Please repeat exactly the lines below from the line with "Task: Select the مناطق column header" to the line with "Click the Step 3 User Completion Rate label", including both, and leave out every picture.

(Stored items)
■ ■ ■ ■

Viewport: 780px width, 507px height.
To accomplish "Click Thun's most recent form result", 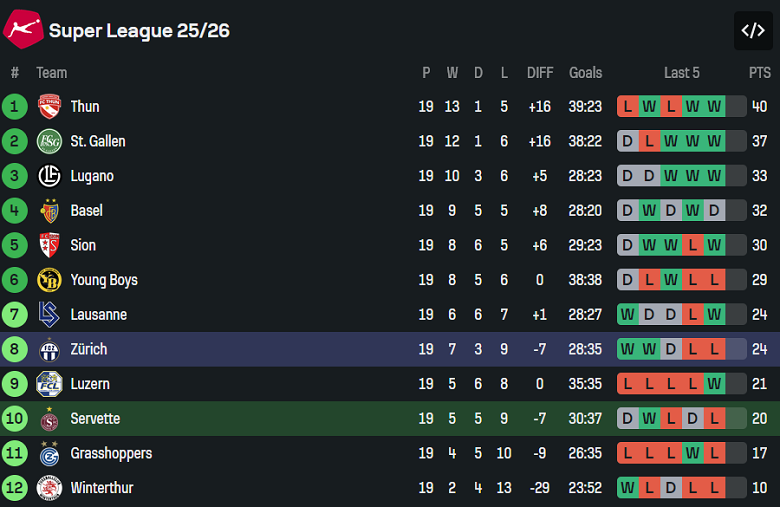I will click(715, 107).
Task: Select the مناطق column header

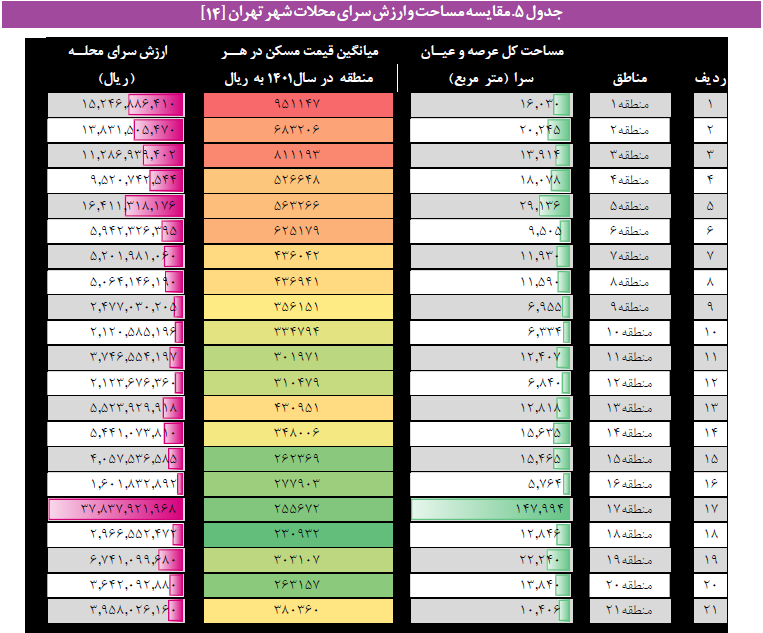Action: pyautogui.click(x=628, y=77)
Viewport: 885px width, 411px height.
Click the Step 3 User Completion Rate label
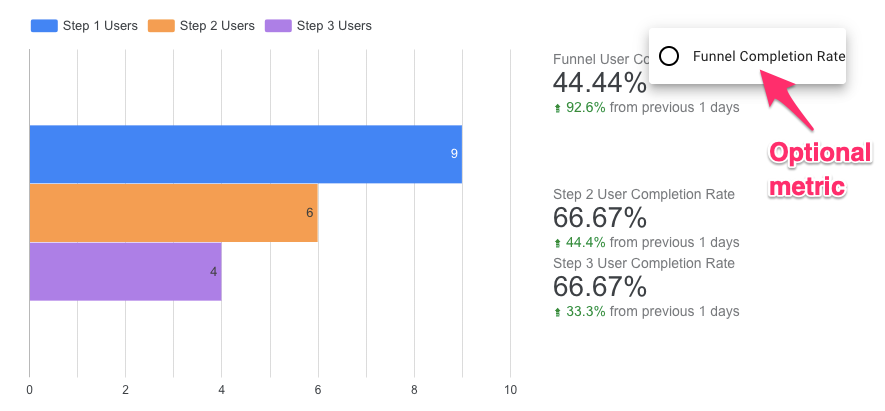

■ ■ ■ ■

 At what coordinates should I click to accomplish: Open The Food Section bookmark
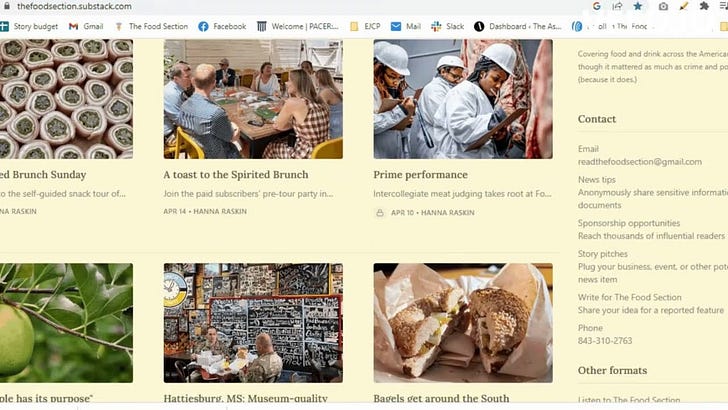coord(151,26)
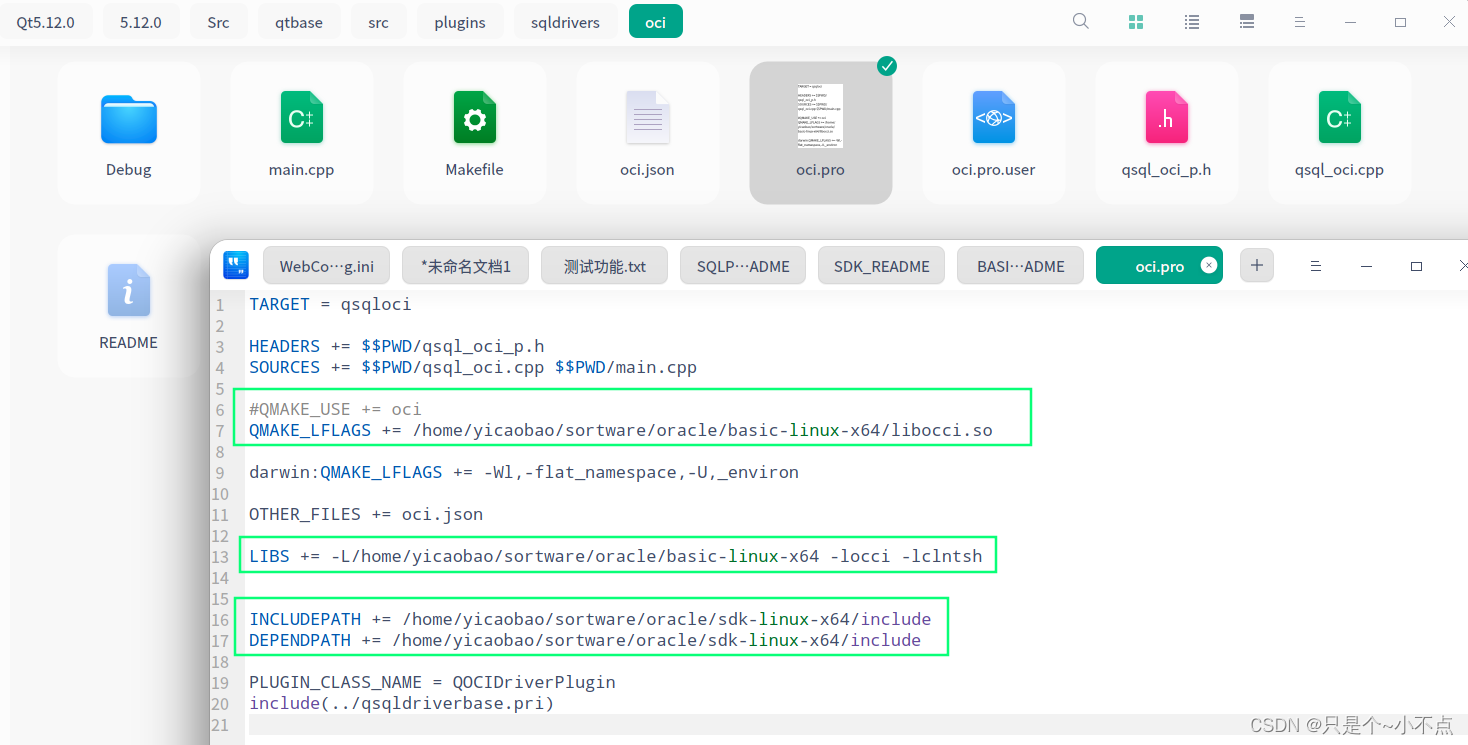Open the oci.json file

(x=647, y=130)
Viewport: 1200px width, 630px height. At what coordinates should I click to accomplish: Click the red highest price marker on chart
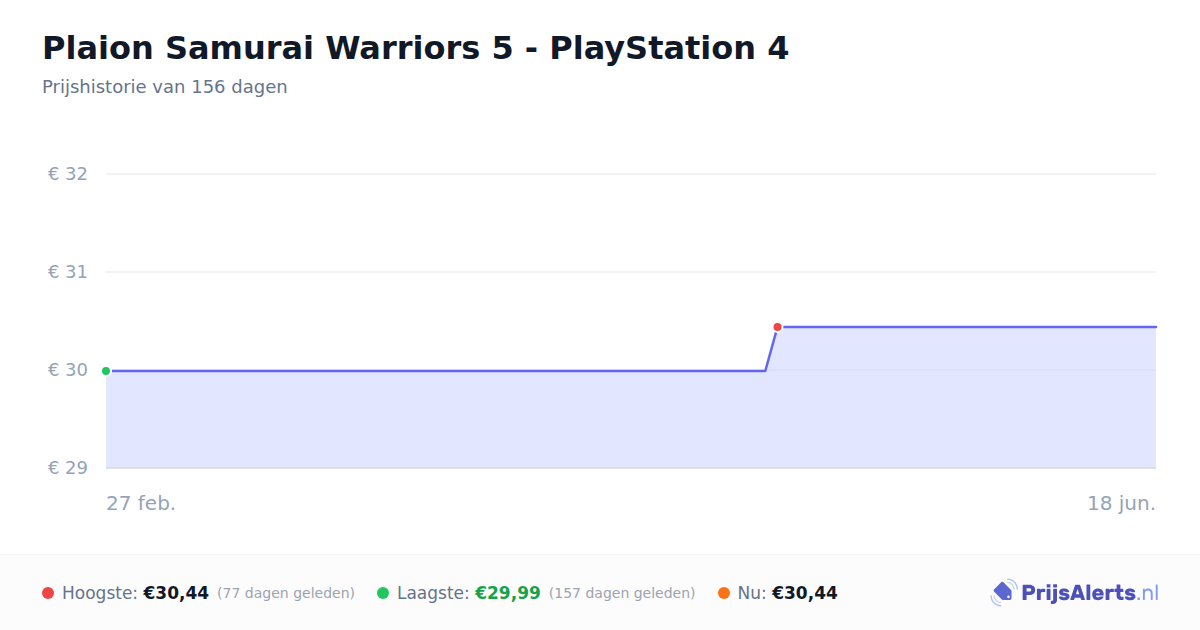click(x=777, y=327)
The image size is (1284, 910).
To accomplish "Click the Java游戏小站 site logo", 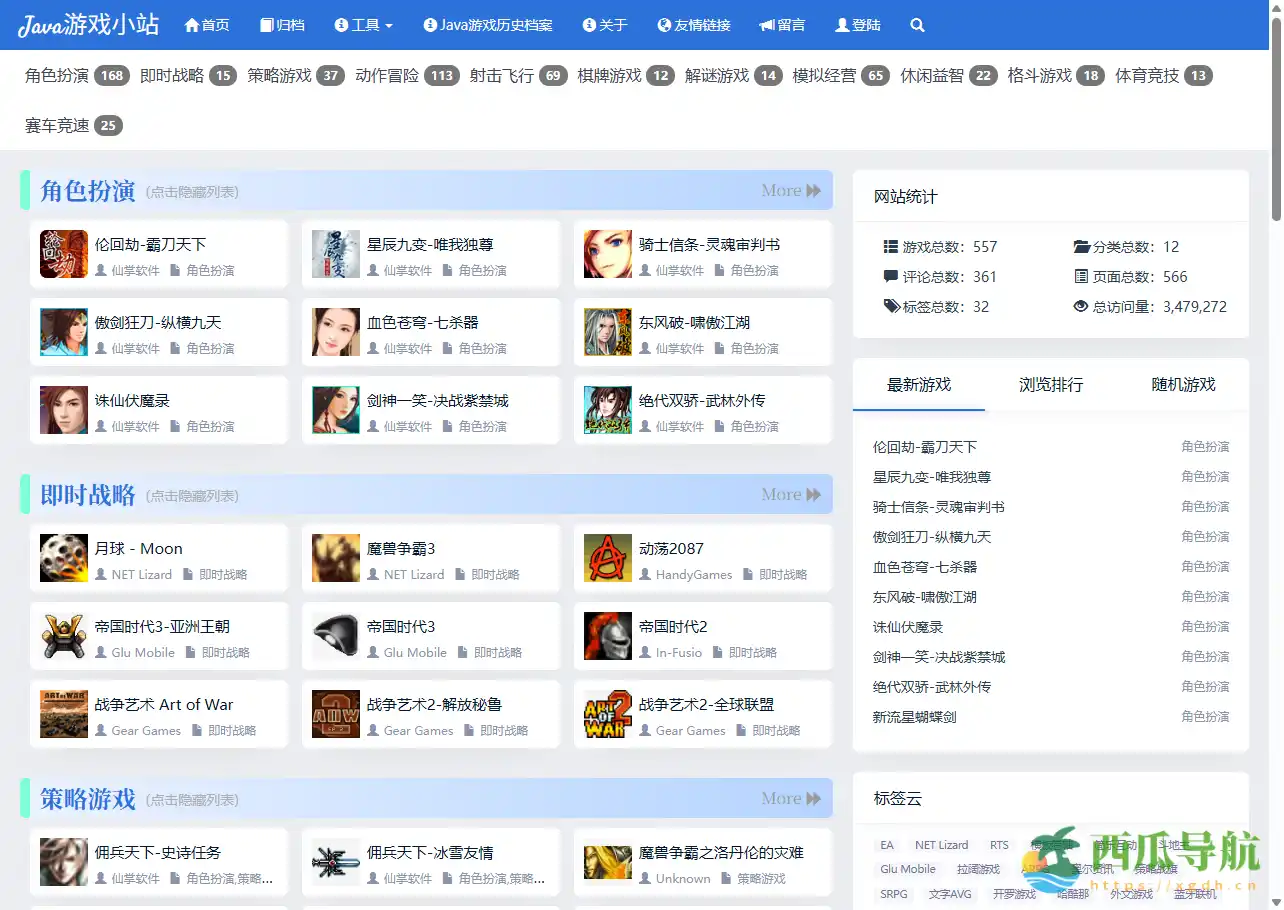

■ ■ ■ ■

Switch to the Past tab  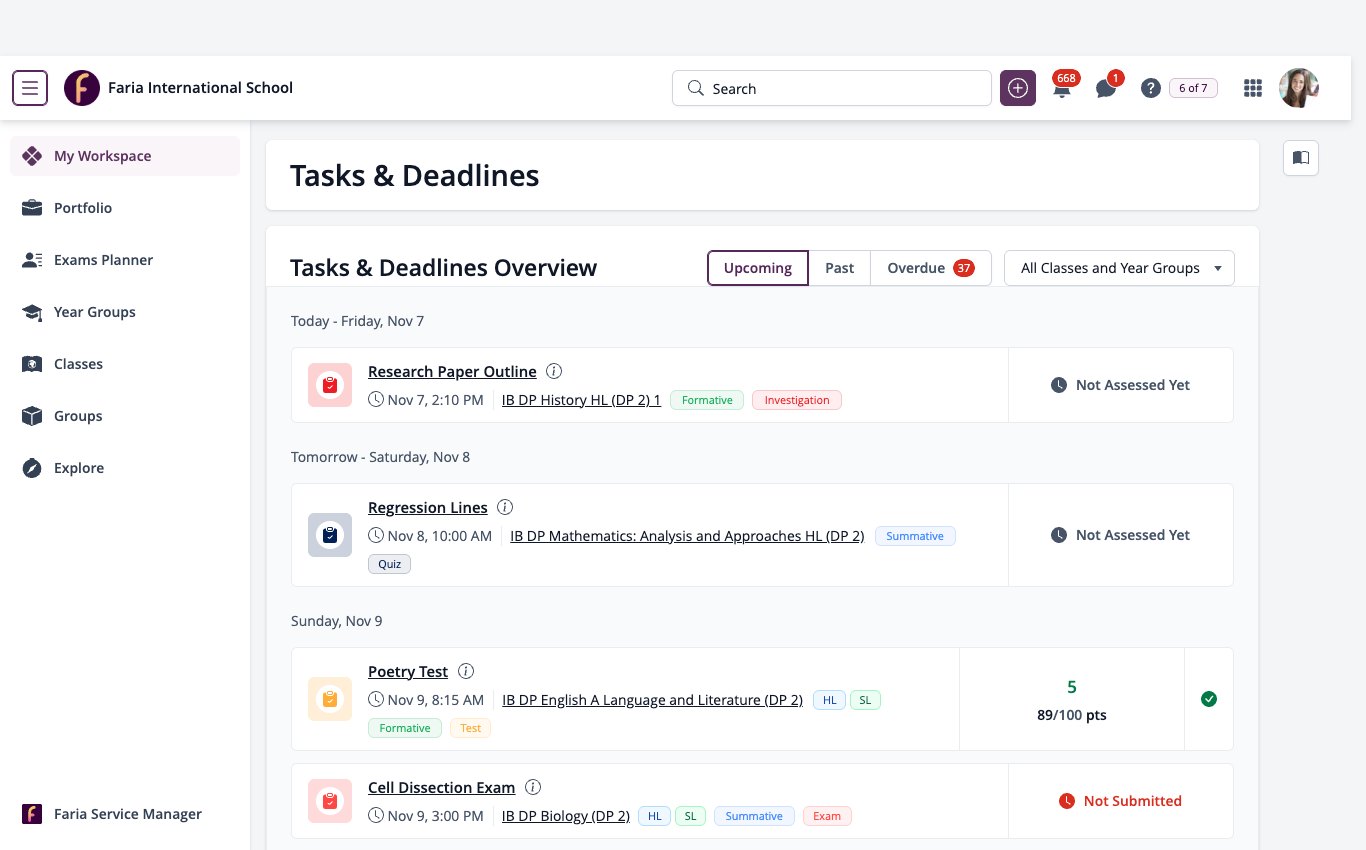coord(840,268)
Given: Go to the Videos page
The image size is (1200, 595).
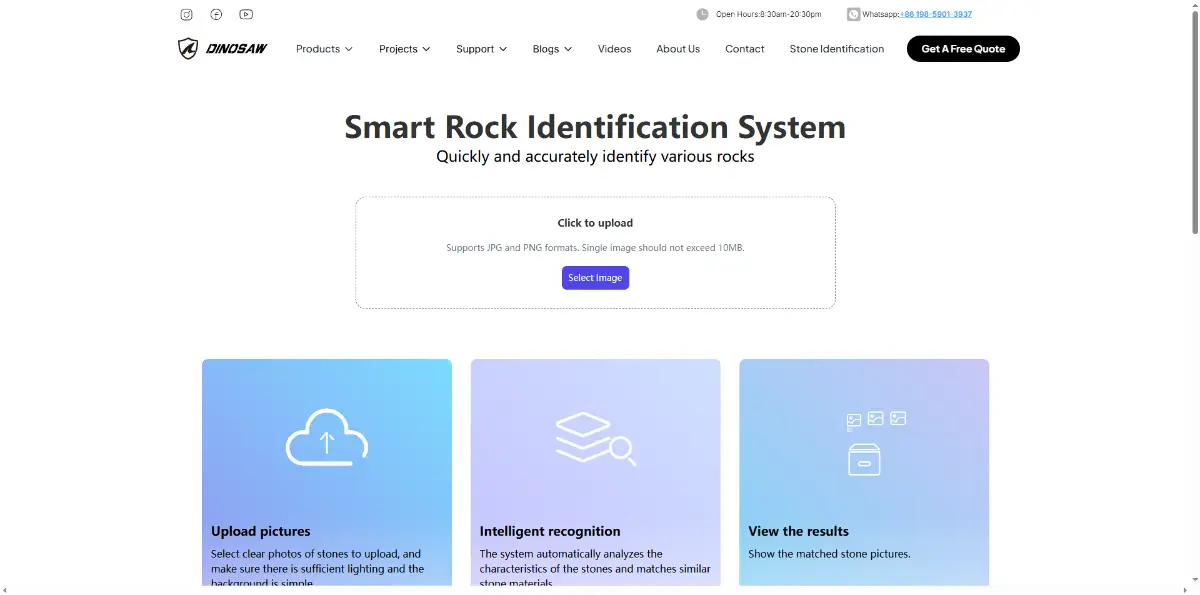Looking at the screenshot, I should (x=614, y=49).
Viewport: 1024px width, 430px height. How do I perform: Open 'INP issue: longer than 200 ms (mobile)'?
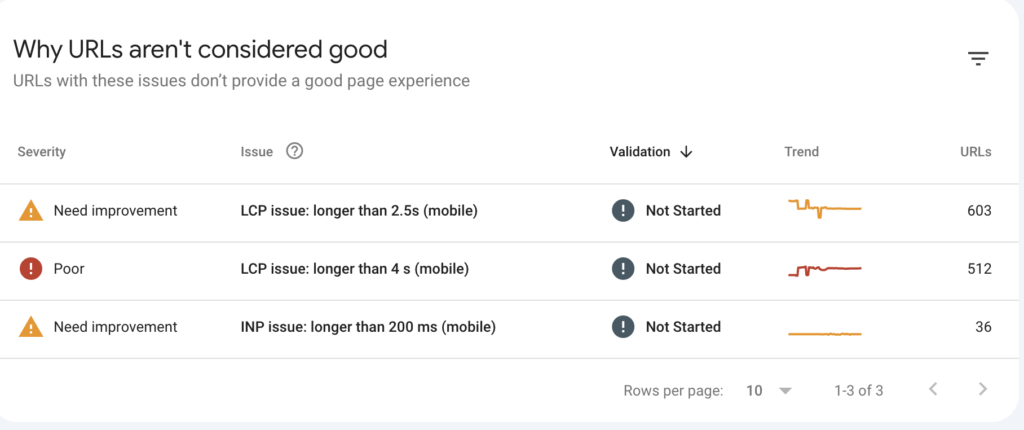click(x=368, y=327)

■ ■ ■ ■

__Your response__:
Task: Select the مناطق column header

Action: pyautogui.click(x=628, y=77)
Viewport: 885px width, 411px height.
Click the Step 3 User Completion Rate label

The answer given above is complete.